- [STUDY MATERIAL]:
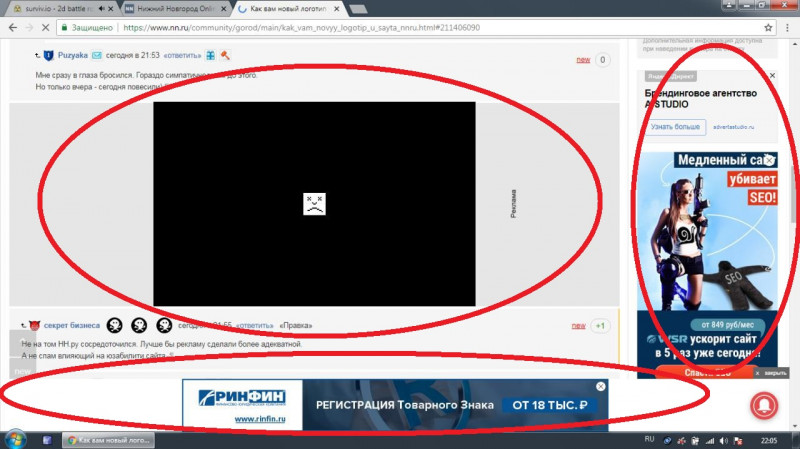Open the Windows Start menu
This screenshot has height=449, width=800.
pyautogui.click(x=14, y=440)

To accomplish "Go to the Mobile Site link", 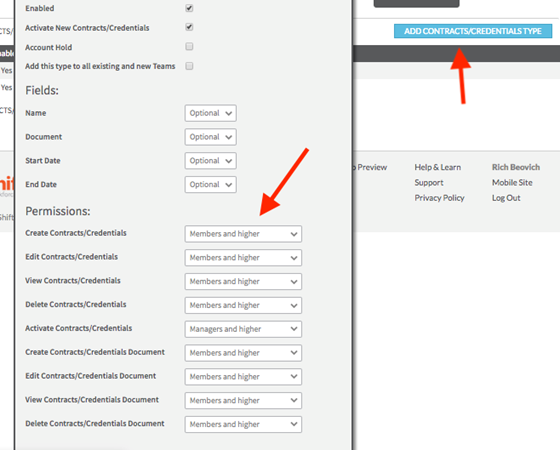I will coord(512,182).
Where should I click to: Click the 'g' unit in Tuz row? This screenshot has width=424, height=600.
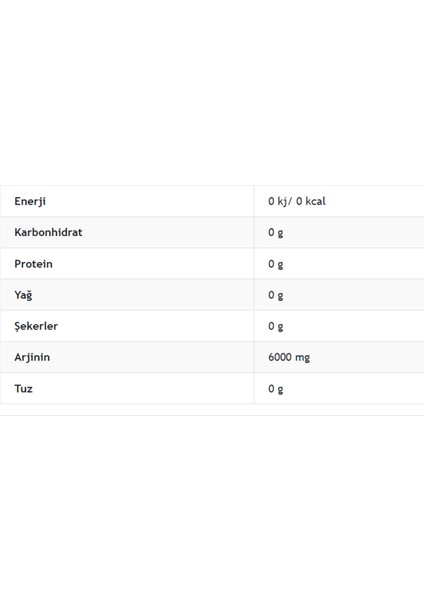280,390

- [REQUIRED ACTION]:
Give the lines from the one containing "Where should I" through the last line of the material again, exactly and with no pictures, both ends included.

- [TASK OUTPUT]:
Where should I click to: Click the 'g' unit in Tuz row? This screenshot has width=424, height=600.
280,390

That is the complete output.